This is from Yevtushenko's poem, "Conversation with an American Writer":

Oh, our descendants will burn with bitter shame to remember, when punishing vile acts, that most peculiar time when plain honesty was labeled "courage"...

I am slightly confused as to what he is saying here.

Is he pessimistic? I dont think so: He's optimistic, right? He's just saying that in the future people will see that acts like this are just acts that must be done simply because they are the right thing to do, right?

Here, for context, is Yevtushenko's "Conversation with an American Writer (1961), as presented on the PoemHunter Website:

Conversation with an American Writer

'You have courage,' they tell me.

It's not true. I was never courageous.

I simply felt it unbecoming

to stoop to the cowardice of my colleagues.

I've shaken no foundations.

I simply mocked at pretense and inflation.

Wrote articles. Scribbled no denunciations.

And tried to speak all on my mind.

Yes, I defended men of talent,

branding the hacks, the would-be writers.

But this, in general, we should always do;

and yet they keep stressing my courage,

Oh, our descendants will burn with bitter shame

to remember, when punishing vile acts,

that most peculiar time, when

plain honesty was labeled 'courage'...

The OP asks whether the sentence in bold type expresses optimism or pessimism, but I think that the answer to that question is rather tangential to the larger point of the poem. On one level, undoubtedly, "Conversation with an American Writer" looks to a better, freer future in the Soviet Union and considers how the people of that time are likely to view their predecessors who lived in a time of repression, fear, and moral compromise. To the extent that this future viewpoint presupposes a world in which people will be freer, more confident, and truer to their moral principles than they are in 1961, Yevtushenko is expressing optimism about the future.

But it seems to me that, in general, he is far less interested in the people of the future than in comparing himself—to his advantage—with his Russian contemporaries.
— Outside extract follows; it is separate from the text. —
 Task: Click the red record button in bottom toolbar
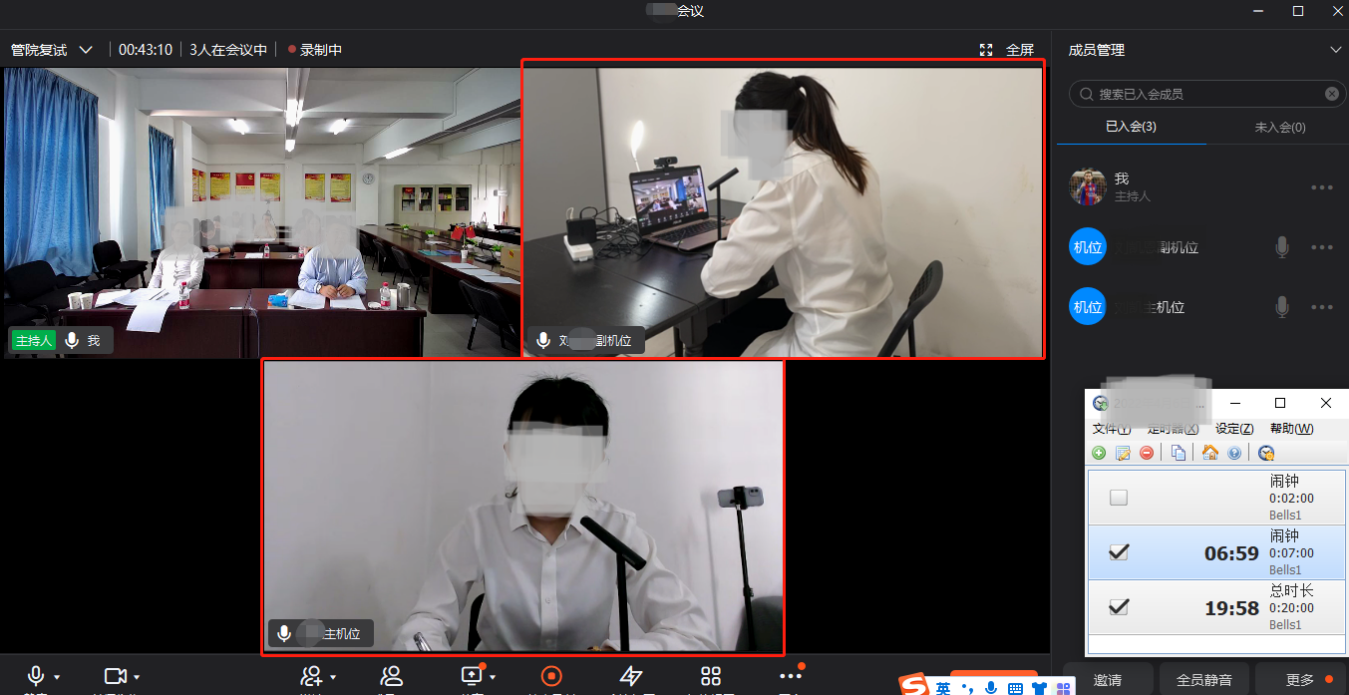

In fact, he devotes most of the poem's space to inverting Isaac Newton's famous expression of humility with regard to his genius. "If I have seen further [than others], it is by standing on the shoulders of giants," Newton wrote in a letter to Robert Hooke in 1675. In Yevtushenko's telling, this assessment becomes something like "If I seem a giant among men, it is because I am surrounded by moral pygmies."

Yevtushenko doesn't deny that he is morally superior to his "colleagues" and that he refuses to "stoop to the cowardice" that they habitually display; he simply quibbles with his admirers' tendency to call his virtue courage rather than honesty. The poem is thus an exercise in sneaky self-aggrandizement—an extended humblebrag, as Oxford Dictionaries Online define that term, closing with a coda about how people in the future will recognize his true stature—not as colossus of bravery, but as an honest man in a nation of venal opportunists.

Yes, I'd say that Yevtushenko is pretty optimistic in the last part of the poem.